Ibn Khaldoun. Concert de Leny Escudero
Raconter une chanson comme un bon ouvrier

Une voix de merde » (c’est lui-même qui le dit) et un look de « camé » aux cheveux longs. Leny Escudero n’est pas le prototype du boy de scène. Il faut le chercher sur un autre registre.

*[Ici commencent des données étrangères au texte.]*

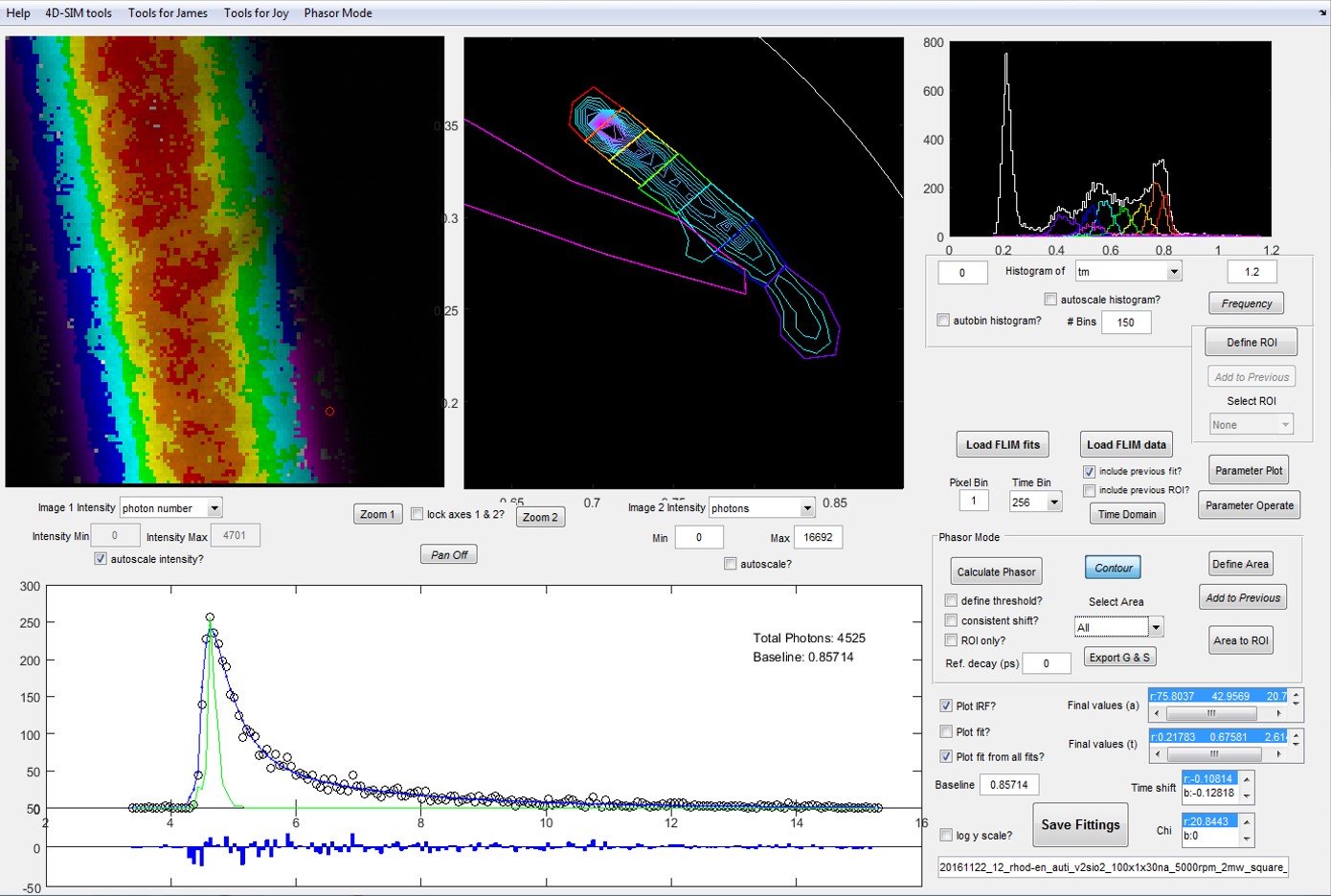Open the Select Area dropdown
Viewport: 1331px width, 896px height.
(1156, 628)
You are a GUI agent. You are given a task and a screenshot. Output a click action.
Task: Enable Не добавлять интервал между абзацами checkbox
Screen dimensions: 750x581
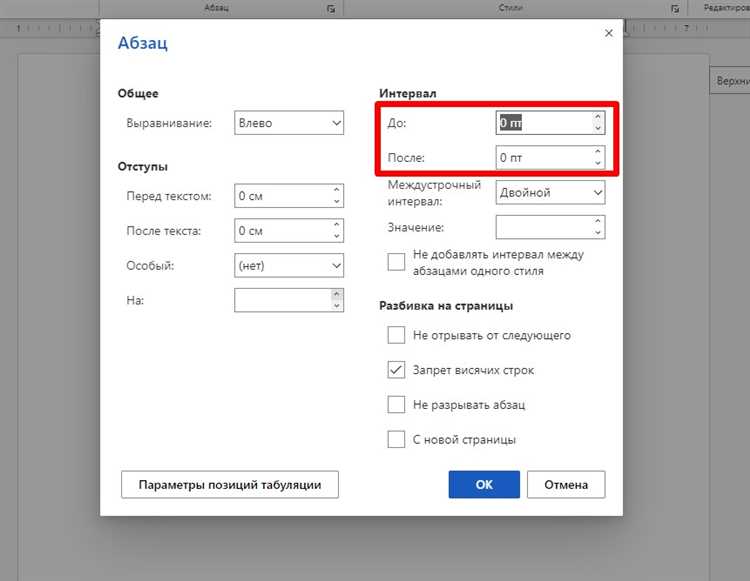tap(396, 262)
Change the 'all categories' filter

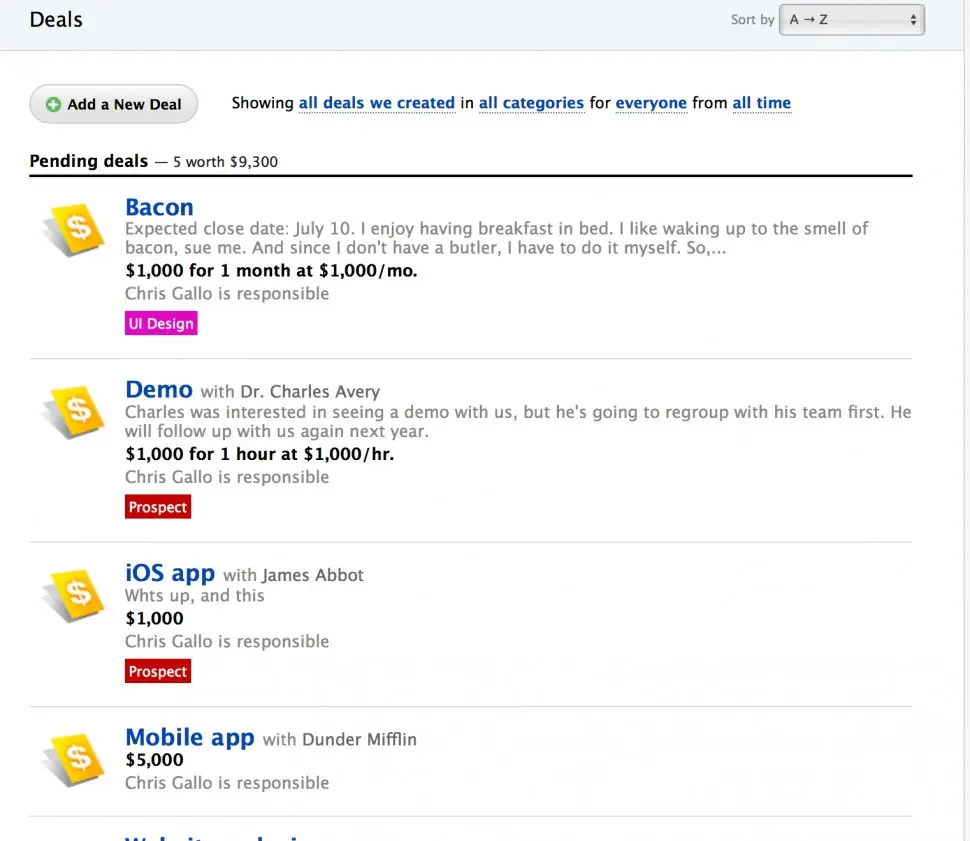pos(531,103)
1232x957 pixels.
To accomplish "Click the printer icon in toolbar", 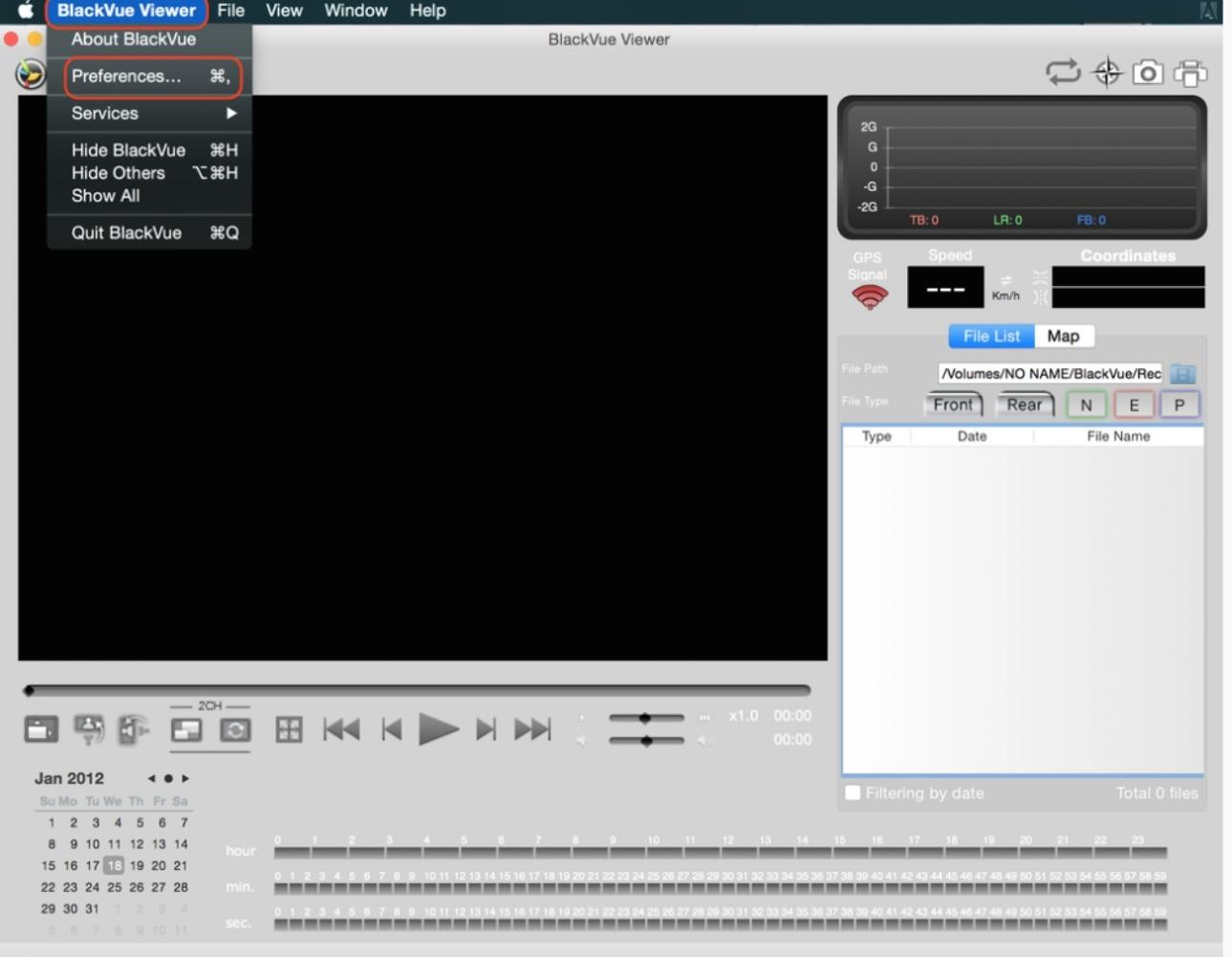I will (1190, 73).
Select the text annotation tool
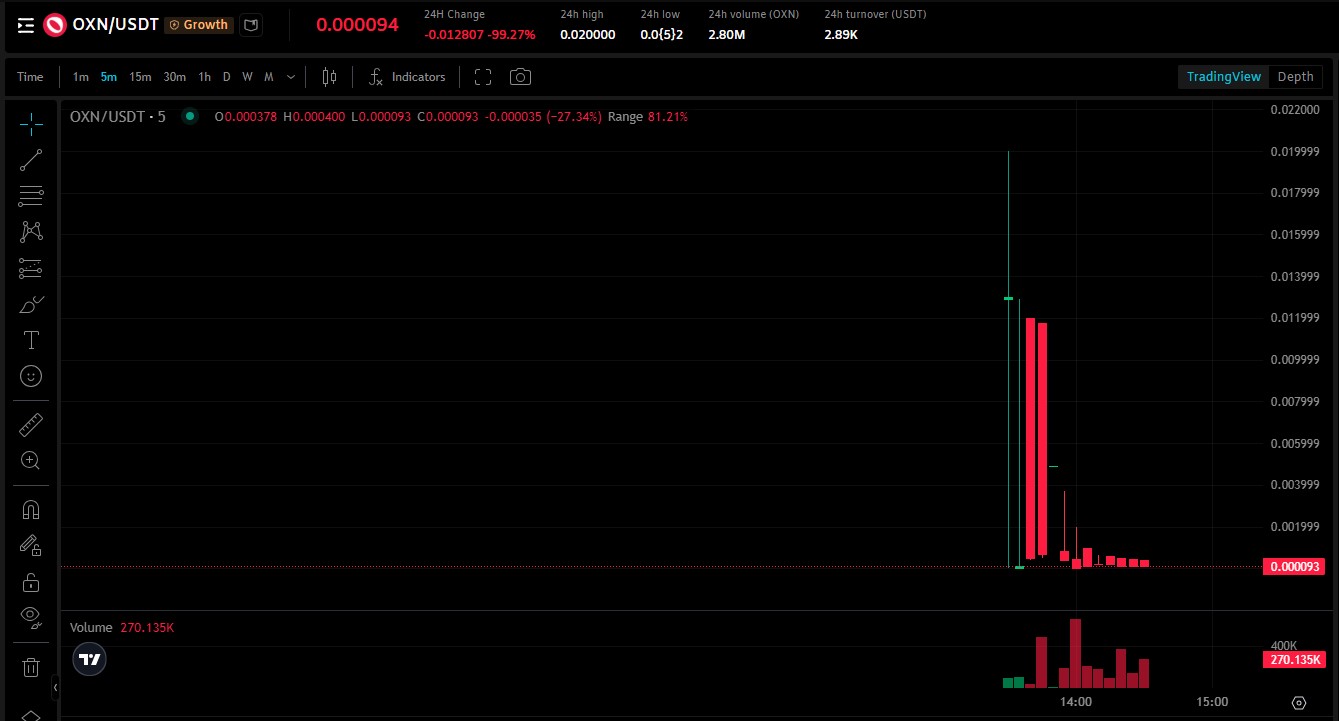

Figure emblématique mais pas trop des années soixante en France, il était lundi dernier à la salle Ibn Khaldoun à Alger. Leny se présente comme le diable et, sur la scène, il est monté plaider pour les coupables. Une guitare et une basse électrique pour compagnons, Escudero convoque ses souvenirs, ses histoires à lui, toutes d’amour, dont l’une est dédiée à B. B., une autre icône qui « aime tant les bêtes et si peu les gens ». Enfant de la guerre d’Espagne, qui a fait se déplacer ses parents en France, il sait et raconte « le siècle des réfugiés... toujours étonnés d’être en vie ». Il sait qu’« on ne choisit pas son camps lorsqu’on a le bout d’un fusils dans les reins »... L’auteur de Pour une amourette et Ballade à Sylvie, des chanson qui l’ont placé sur le hit des marginaux « soixante-huitards » rappelle Les Marins de Belleville, quartier en fête du XXe à Paris, qui s’en vont à Deauville « engourdir la mer » là où « au creux de chaque vague, l’âme d’un gitan qui joue de la guitare ». Une soirée avec Leny est de celles où l’air sent bon, même s’il est beaucoup question de « pisse ». L’homme raconte ses chansons comme le ferait un bon ouvrier. A la truelle ou à la pelle, le plus important c’est que le travail soit fait. Et quand c’est fait, on retrouve le mosaïste qu’il était avant de s’y mettre, à la chanson, cet univers dans lequel il s’est lancé un peu par défi. Pour dire : « Puisque vous ne voulez pas de mes textes, eh bien ! c’est moi qui vais les chanter. » Le départ se fait au Théâtre des 3 Baudets, un cabaret où Brassens et Brel et d’autres étaient passés.